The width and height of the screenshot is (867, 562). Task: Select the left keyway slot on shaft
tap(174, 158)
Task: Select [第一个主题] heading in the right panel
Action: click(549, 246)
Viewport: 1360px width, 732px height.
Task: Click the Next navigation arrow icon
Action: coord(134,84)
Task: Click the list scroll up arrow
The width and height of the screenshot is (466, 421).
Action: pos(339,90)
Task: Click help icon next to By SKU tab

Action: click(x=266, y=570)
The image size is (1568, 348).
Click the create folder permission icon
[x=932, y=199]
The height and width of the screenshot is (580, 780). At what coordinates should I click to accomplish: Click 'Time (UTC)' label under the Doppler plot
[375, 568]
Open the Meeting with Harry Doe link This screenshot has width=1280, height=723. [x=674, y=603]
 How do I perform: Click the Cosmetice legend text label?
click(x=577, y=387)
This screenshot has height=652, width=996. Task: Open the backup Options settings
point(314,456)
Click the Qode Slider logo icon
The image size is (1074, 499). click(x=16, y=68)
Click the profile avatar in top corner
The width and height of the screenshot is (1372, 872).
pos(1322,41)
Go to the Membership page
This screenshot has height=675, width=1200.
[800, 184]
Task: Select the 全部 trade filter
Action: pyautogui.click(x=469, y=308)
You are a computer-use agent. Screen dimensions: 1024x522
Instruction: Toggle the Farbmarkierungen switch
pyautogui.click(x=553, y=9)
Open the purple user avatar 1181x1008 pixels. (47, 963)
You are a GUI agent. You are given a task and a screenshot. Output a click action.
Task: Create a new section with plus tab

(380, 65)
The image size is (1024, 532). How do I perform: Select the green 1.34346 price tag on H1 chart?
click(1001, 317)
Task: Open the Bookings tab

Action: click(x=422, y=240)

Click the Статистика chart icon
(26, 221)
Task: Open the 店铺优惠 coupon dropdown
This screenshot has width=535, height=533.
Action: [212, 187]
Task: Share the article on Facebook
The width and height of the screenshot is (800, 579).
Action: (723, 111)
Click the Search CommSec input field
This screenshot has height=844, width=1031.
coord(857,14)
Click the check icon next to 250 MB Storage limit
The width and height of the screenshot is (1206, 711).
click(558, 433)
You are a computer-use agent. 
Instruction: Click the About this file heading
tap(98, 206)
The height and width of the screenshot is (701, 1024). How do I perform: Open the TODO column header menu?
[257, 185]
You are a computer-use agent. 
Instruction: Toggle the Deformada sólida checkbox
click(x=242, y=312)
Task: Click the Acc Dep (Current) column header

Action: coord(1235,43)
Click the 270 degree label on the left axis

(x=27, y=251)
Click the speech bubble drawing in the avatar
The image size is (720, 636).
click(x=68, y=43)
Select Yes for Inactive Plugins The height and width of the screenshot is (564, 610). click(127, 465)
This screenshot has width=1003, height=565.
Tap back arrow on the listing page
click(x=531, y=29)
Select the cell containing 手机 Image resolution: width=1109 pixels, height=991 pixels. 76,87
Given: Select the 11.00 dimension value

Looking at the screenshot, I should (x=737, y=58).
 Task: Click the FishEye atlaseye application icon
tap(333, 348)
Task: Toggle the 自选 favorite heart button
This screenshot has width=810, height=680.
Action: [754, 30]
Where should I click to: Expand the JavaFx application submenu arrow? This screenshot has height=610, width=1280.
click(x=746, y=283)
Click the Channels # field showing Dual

○ ○ ○ ○ ○ ○ ○

_Exercise goal:_
Repeat only the lines from the one holding "Select the cell" through the last line of the data.

_Task answer:_
Select the cell containing 手机 Image resolution: width=1109 pixels, height=991 pixels. 76,87
Given: Select the 11.00 dimension value

Looking at the screenshot, I should (x=737, y=58).
 Task: Click the FishEye atlaseye application icon
tap(333, 348)
Task: Toggle the 自选 favorite heart button
This screenshot has width=810, height=680.
Action: [754, 30]
Where should I click to: Expand the JavaFx application submenu arrow? This screenshot has height=610, width=1280.
click(x=746, y=283)
Click the Channels # field showing Dual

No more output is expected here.